Dataset items:

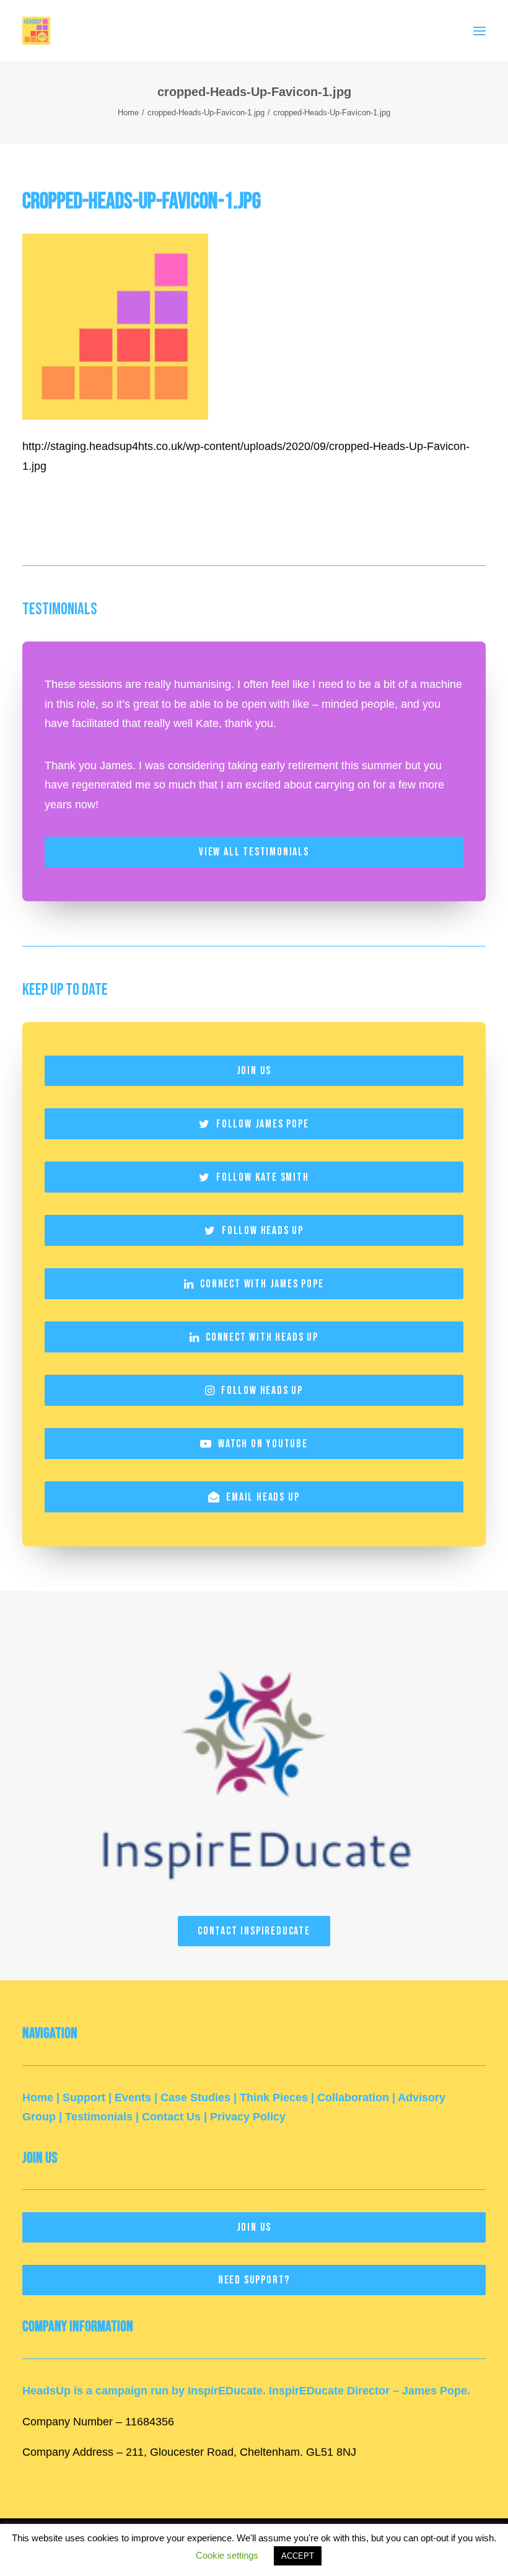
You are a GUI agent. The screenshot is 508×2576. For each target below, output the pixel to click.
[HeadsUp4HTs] (36, 31)
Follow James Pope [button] (262, 1124)
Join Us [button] (254, 1070)
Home (128, 112)
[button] (479, 30)
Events (133, 2097)
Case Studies (195, 2097)
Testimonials (99, 2117)
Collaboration (353, 2097)
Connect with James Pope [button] (261, 1283)
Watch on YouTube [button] (263, 1443)
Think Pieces (274, 2097)
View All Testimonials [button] (254, 851)
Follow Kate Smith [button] (262, 1177)
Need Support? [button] (254, 2280)
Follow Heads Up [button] (263, 1230)
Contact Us (171, 2117)
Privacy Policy (248, 2117)
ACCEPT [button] (297, 2556)
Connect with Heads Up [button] (262, 1337)
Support (84, 2097)
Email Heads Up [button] (262, 1497)
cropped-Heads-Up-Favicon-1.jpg (206, 112)
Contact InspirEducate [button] (254, 1931)
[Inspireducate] (254, 1765)
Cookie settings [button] (227, 2555)
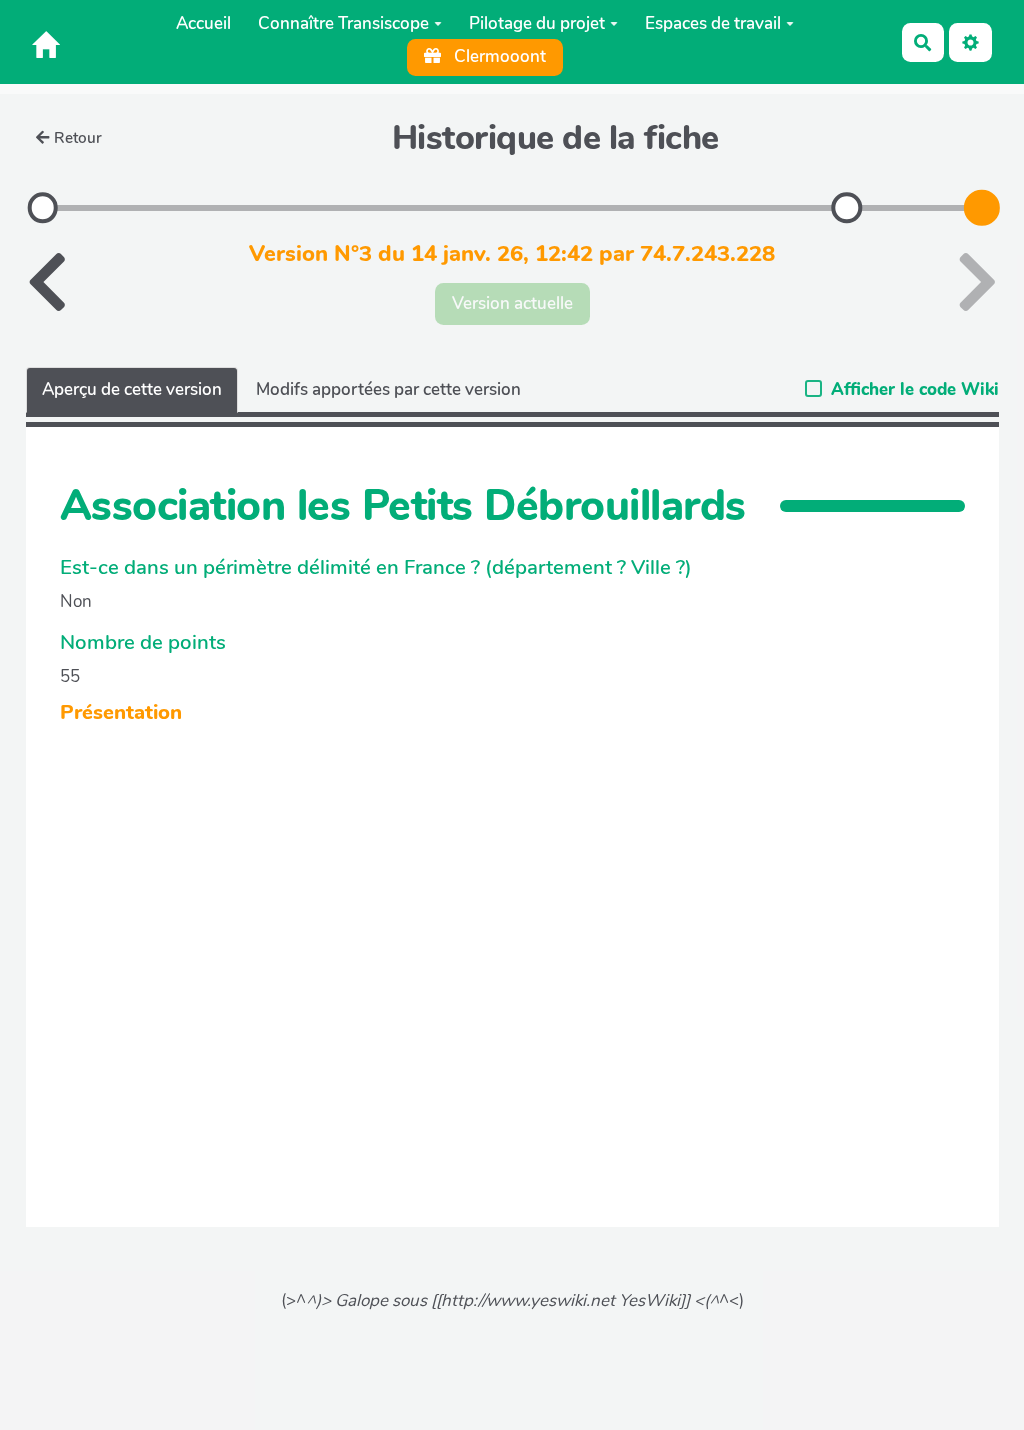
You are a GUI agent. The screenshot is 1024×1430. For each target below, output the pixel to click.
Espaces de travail (713, 23)
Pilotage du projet (537, 23)
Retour (78, 138)
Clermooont (498, 56)
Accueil (203, 23)
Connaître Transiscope (343, 23)
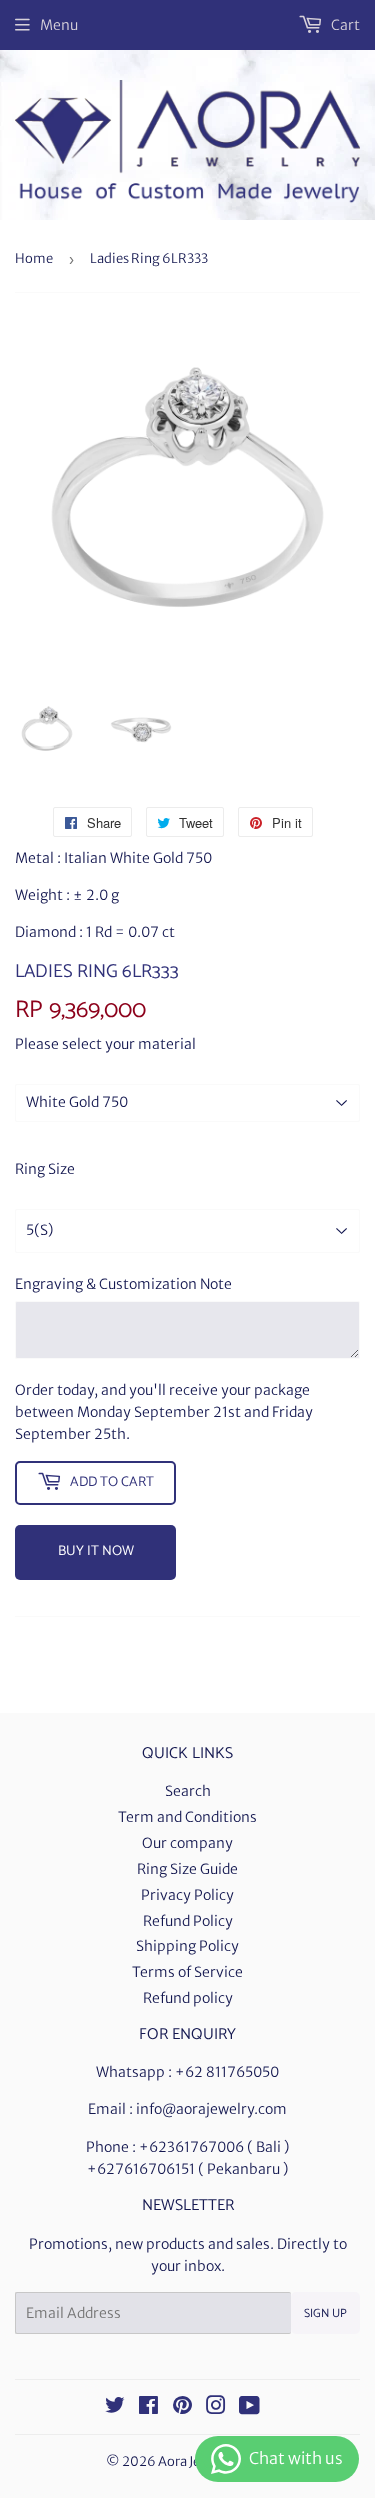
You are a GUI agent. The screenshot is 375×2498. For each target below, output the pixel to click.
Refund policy (188, 1998)
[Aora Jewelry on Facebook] (148, 2408)
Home (34, 258)
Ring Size (45, 1169)
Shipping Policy (187, 1946)
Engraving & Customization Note (123, 1284)
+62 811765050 (227, 2072)
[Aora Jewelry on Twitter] (115, 2408)
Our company (187, 1843)
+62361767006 (191, 2147)
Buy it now (96, 1551)
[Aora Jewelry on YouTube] (249, 2408)
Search (188, 1791)
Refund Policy (188, 1921)
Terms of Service (187, 1972)
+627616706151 (141, 2169)
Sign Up (325, 2313)
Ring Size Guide (187, 1869)
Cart (344, 25)
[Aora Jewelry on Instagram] (216, 2408)
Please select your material (105, 1044)
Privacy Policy (187, 1895)
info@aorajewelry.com (211, 2109)
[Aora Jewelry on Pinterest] (182, 2408)
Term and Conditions (187, 1817)
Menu (59, 25)
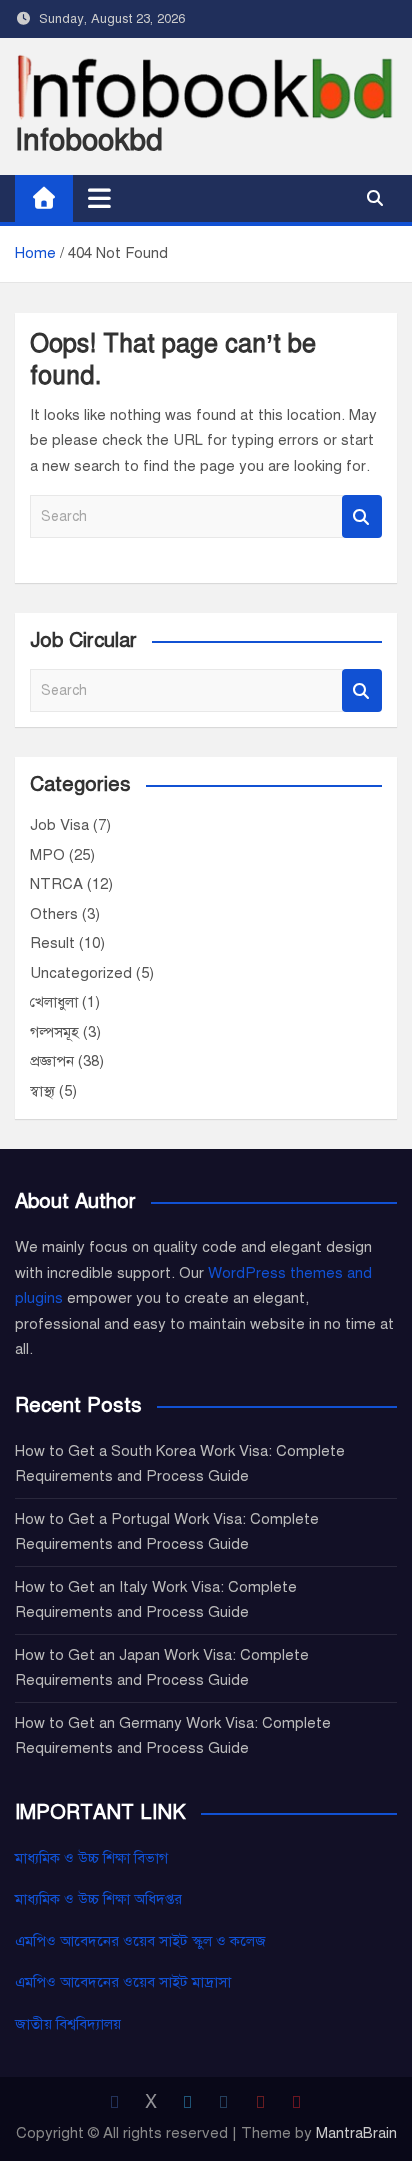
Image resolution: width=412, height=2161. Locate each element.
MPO (47, 855)
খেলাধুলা (54, 1002)
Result (52, 943)
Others (54, 914)
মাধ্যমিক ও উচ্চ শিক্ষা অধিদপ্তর (98, 1899)
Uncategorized (81, 973)
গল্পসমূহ (54, 1032)
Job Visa (59, 825)
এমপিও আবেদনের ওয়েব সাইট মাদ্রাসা (123, 1982)
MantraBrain (356, 2133)
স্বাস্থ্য (42, 1091)
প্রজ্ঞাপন (52, 1061)
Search (362, 516)
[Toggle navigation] (99, 198)
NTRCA (56, 884)
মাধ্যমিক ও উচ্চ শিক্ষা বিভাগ (91, 1858)
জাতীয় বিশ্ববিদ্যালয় (68, 2024)
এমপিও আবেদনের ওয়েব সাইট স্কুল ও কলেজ (140, 1941)
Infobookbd (89, 140)
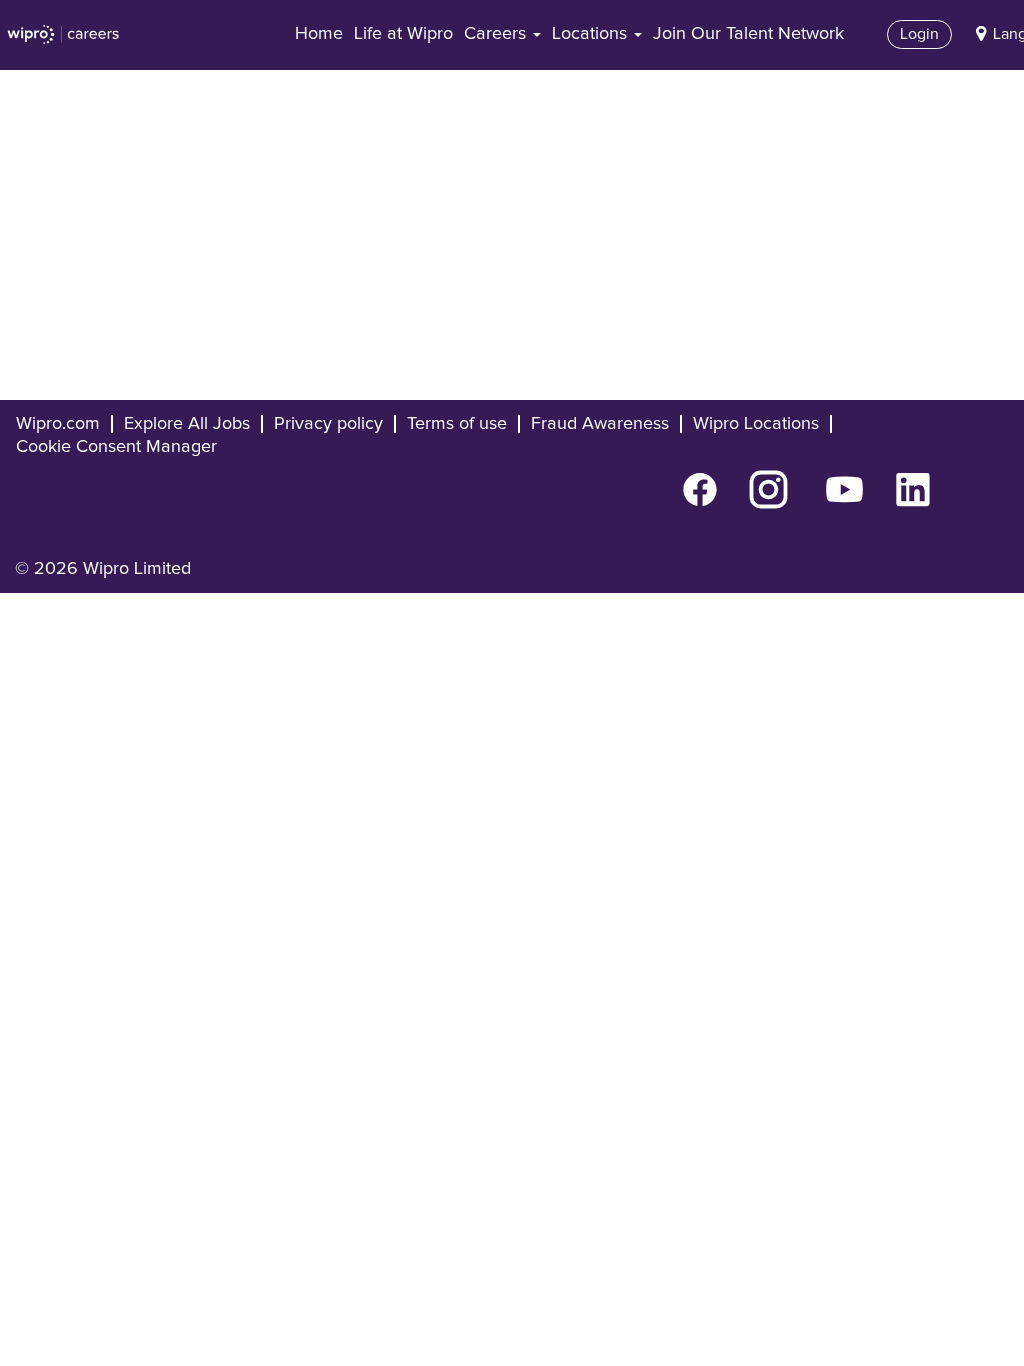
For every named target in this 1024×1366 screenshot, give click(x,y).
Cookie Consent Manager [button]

[Short task]
Write out every line of the items above as a JSON list of strings, one string per line, with blank lines skipped. Leave the pictures out.

[Response to the task]
[
  "You are a GUI agent. The screenshot is 508×2576. For each target below, output the pixel to click.",
  "[HeadsUp4HTs] (36, 31)",
  "Follow James Pope [button] (262, 1124)",
  "Join Us [button] (254, 1070)",
  "Home (128, 112)",
  "[button] (479, 30)",
  "Events (133, 2097)",
  "Case Studies (195, 2097)",
  "Testimonials (99, 2117)",
  "Collaboration (353, 2097)",
  "Connect with James Pope [button] (261, 1283)",
  "Watch on YouTube [button] (263, 1443)",
  "Think Pieces (274, 2097)",
  "View All Testimonials [button] (254, 851)",
  "Follow Kate Smith [button] (262, 1177)",
  "Need Support? [button] (254, 2280)",
  "Follow Heads Up [button] (263, 1230)",
  "Contact Us (171, 2117)",
  "Privacy Policy (248, 2117)",
  "ACCEPT [button] (297, 2556)",
  "Connect with Heads Up [button] (262, 1337)",
  "Support (84, 2097)",
  "Email Heads Up [button] (262, 1497)",
  "cropped-Heads-Up-Favicon-1.jpg (206, 112)",
  "Contact InspirEducate [button] (254, 1931)",
  "[Inspireducate] (254, 1765)",
  "Cookie settings [button] (227, 2555)",
  "You are a GUI agent. The screenshot is 1024×1430. For each target below, output the pixel to click.",
  "Espaces de travail (713, 23)",
  "Pilotage du projet (537, 23)",
  "Retour (78, 138)",
  "Clermooont (498, 56)",
  "Accueil (203, 23)",
  "Connaître Transiscope (343, 23)",
  "You are a GUI agent. The screenshot is 375×2498. For each target below, output the pixel to click.",
  "Refund policy (188, 1998)",
  "[Aora Jewelry on Facebook] (148, 2408)",
  "Home (34, 258)",
  "Ring Size (45, 1169)",
  "Shipping Policy (187, 1946)",
  "Engraving & Customization Note (123, 1284)",
  "+62 811765050 (227, 2072)",
  "[Aora Jewelry on Twitter] (115, 2408)",
  "Our company (187, 1843)",
  "+62361767006 (191, 2147)",
  "Buy it now (96, 1551)",
  "[Aora Jewelry on YouTube] (249, 2408)",
  "Search (188, 1791)",
  "Refund Policy (188, 1921)",
  "Terms of Service (187, 1972)",
  "+627616706151 (141, 2169)",
  "Sign Up (325, 2313)",
  "Ring Size Guide (187, 1869)",
  "Cart (344, 25)",
  "[Aora Jewelry on Instagram] (216, 2408)",
  "Please select your material (105, 1044)",
  "Privacy Policy (187, 1895)",
  "info@aorajewelry.com (211, 2109)",
  "[Aora Jewelry on Pinterest] (182, 2408)",
  "Term and Conditions (187, 1817)",
  "Menu (59, 25)",
  "Image resolution: width=412, height=2161. Locate each element.",
  "MPO (47, 855)",
  "খেলাধুলা (54, 1002)",
  "Result (52, 943)",
  "Others (54, 914)",
  "মাধ্যমিক ও উচ্চ শিক্ষা অধিদপ্তর (98, 1899)",
  "Uncategorized (81, 973)",
  "গল্পসমূহ (54, 1032)",
  "Job Visa (59, 825)",
  "এমপিও আবেদনের ওয়েব সাইট মাদ্রাসা (123, 1982)",
  "MantraBrain (356, 2133)",
  "স্বাস্থ্য (42, 1091)",
  "প্রজ্ঞাপন (52, 1061)",
  "Search (362, 516)",
  "[Toggle navigation] (99, 198)",
  "NTRCA (56, 884)",
  "মাধ্যমিক ও উচ্চ শিক্ষা বিভাগ (91, 1858)",
  "জাতীয় বিশ্ববিদ্যালয় (68, 2024)",
  "এমপিও আবেদনের ওয়েব সাইট স্কুল ও কলেজ (140, 1941)",
  "Infobookbd (89, 140)",
  "For every named target in this 1024×1366 screenshot, give click(x,y).",
  "Cookie Consent Manager [button]"
]